Le danger sociologique (
Gérald Bronner et
Etienne Géhin)
La sociologie, en France, a mauvaise presse. Souvenons-nous de la réaction de
Manuel Valls, face au terrorisme : « expliquer, c'est déjà vouloir un peu excuser» (8 janvier 2016).
L'essai de
Bronner et Géhin montre qu'il y a deux écoles en sociologie. L'école déterministe dans laquelle on peut ranger Bourdieu et ceux qui se réfèrent à ses travaux, et l'école analytique dont se réclament les auteurs. La première a le vent en poupe et est sollicitée souvent par les médias. La seconde est mal connue.
Or, la première, déterministe, défend l'idée que les individus sont complètement « déterminés » par leur environnement social. Elle ne tiendrait pas compte des avancées scientifiques concernant la connaissance du cerveau. Elle aurait surtout le tort de déresponsabiliser les individus en les coupant de leurs actes, comme s'ils n'avaient pas de libre-arbitre et que leurs motivations prétendues n'étaient pas leurs motivations réelles et ne pouvaient par conséquent pas leur être reprochées. Selon les auteurs, les sociologues déterministes considéreraient que les responsables cachés des actes commis sont toujours des entités extérieures : la société, le milieu social, le système, le capitalisme… La césure qui existerait entre les individus et leurs agissements s'apparenterait donc aux théories du complot qui considèrent qu'il existe une instance supérieure qui agit délibérément pour manipuler les foules. On trouve parmi ces déterministes, des gens comme
Christine Delphy qui a fait du patriarcat son « ennemi principal » et
Geoffroy de Lagasnerie, ce sociologue qui a « expliqué » les fusillades contre les terrasses des cafés par les djihadistes comme l'expression d'une révolte de classe, les terrasses des cafés étant considérées comme des lieux intimidants et discriminants. Ces sociologues utilisent la sociologie comme un « sport de combat » à des fins idéologiques.
En opposition, l'école analytique tient compte des avancées scientifiques dans le domaine de la connaissance du cerveau et dans les découvertes concernant la psychologie. Pour cette mouvance, les phénomènes sociologiques sont à étudier de manière méthodique. Ils sont imprédictifs et ne peuvent être imputés à une causalité unique, indépendante de l'ensemble des phénomènes psychiques observables chez chacun des individus qui constituent un collectif. le fonctionnement du cerveau serait le résultat d'une hybridation entre des dispositions innées et des implémentations acquises. Les neuro-sciences démontrent que le cerveau est infiniment complexe et que l'individu est sujet à des concurrences intra-individuelles entre des désirs contradictoires qui peuvent concerner le plaisir à long terme et le plaisir à court terme (exemple : j'ai envie de manger un gâteau = plaisir à court terme et j'ai envie de rester mince = plaisir à long terme) qui entraînent des conflits intérieurs qui peuvent être gérés d'une manière ou d'une autre…L'individu doit donc en permanence « arbitrer entre des valeurs, des informations, des objectifs ou des préférences et il ne le fait pas toujours de manière cohérente » parce que « la personnalité d'un homme n'est pas une entité homogène, mais un ensemble de contrastes, d'inconstances et de contradictions. » Selon
Max Weber, l'homme est « avant tout une tête, c'est-à-dire une liberté, ou en termes plus concrets, un agent autonome qui est capable de manipulation, et qui s'adapte et invente en fonction des circonstances et des mouvements de ses partenaires ».

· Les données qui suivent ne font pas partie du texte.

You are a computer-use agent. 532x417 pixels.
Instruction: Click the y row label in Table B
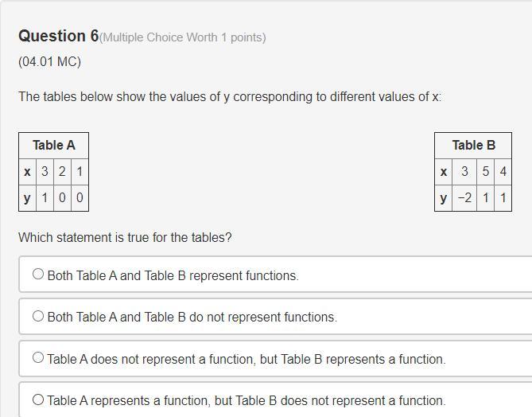tap(443, 197)
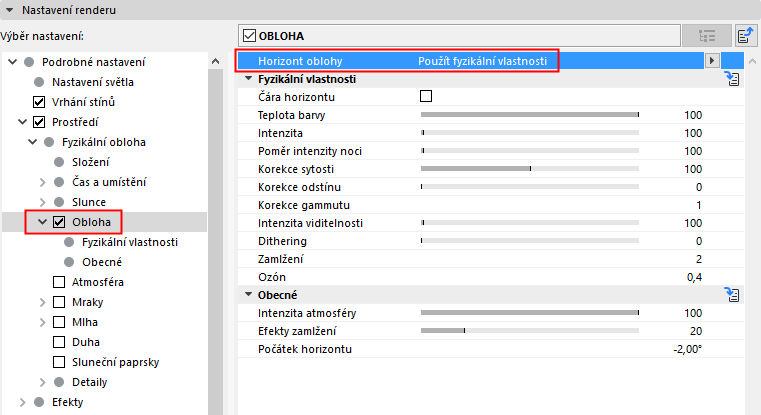761x415 pixels.
Task: Collapse the Fyzikální vlastnosti section triangle
Action: 247,79
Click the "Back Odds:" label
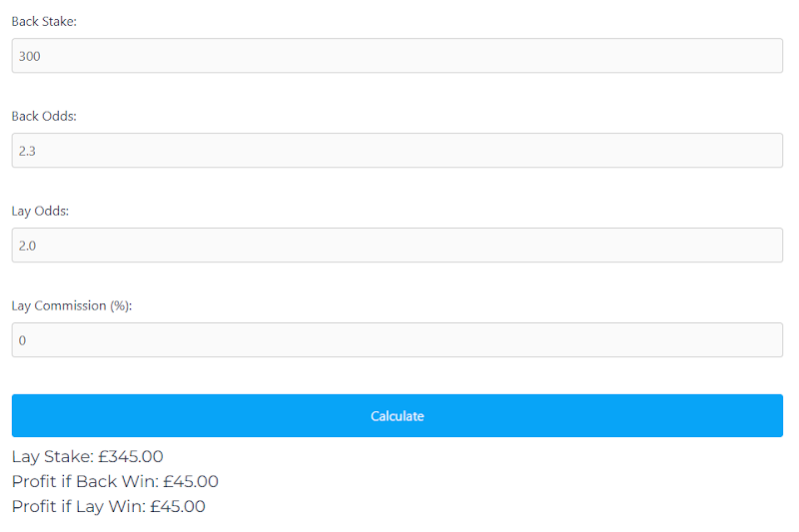Viewport: 799px width, 532px height. 44,116
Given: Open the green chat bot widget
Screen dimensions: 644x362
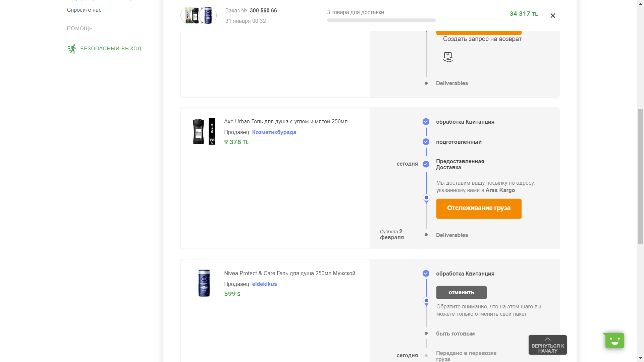Looking at the screenshot, I should point(614,341).
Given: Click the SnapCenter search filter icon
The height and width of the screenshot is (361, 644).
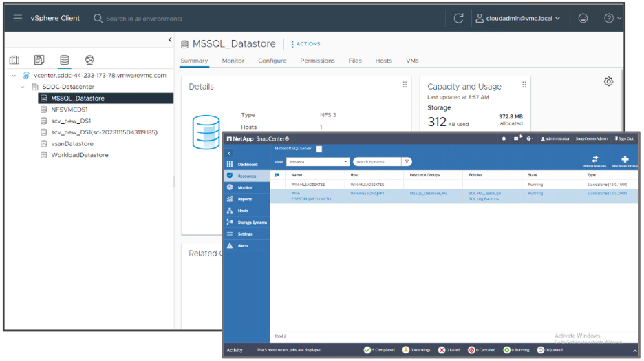Looking at the screenshot, I should [x=407, y=162].
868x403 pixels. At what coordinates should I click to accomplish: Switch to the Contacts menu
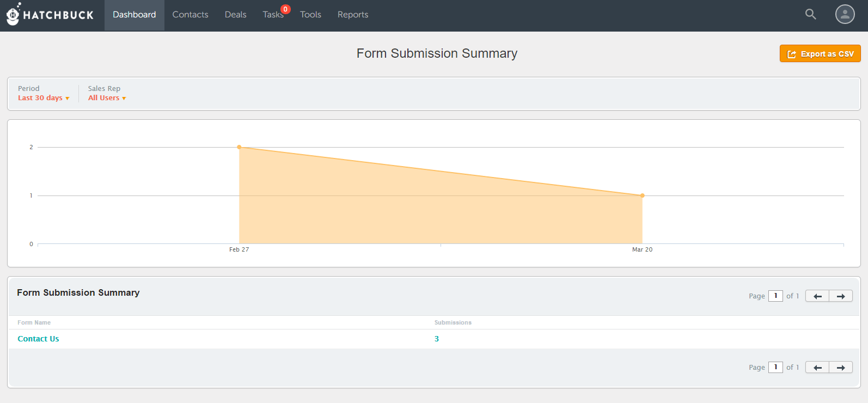pos(190,15)
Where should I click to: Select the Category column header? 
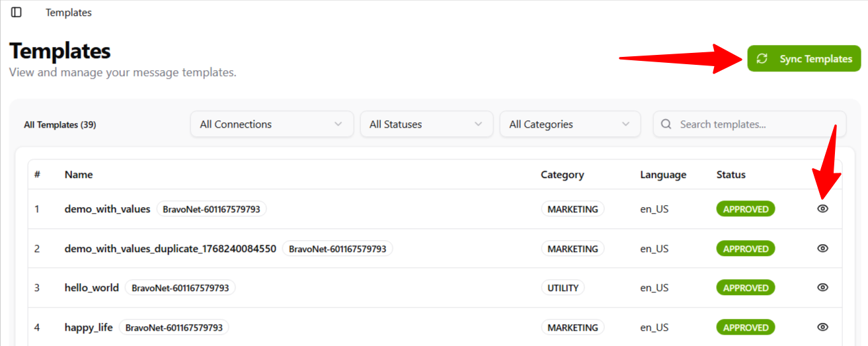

On le voit, il s'agit donc de la mise en concurrence de deux thèses que tout oppose : d'une part une thèse dans laquelle l'homme ne serait que le produit de son milieu et une autre thèse dans laquelle l'homme aurait des choix possibles, même s'il fait de mauvais choix.
Il va de soi, que je préfère la seconde thèse même si elle est plus complexe à appréhender et qu'il est bien plus facile de dédouaner tout crime en l'imputant à des entités maléfiques qui nous gouverneraient.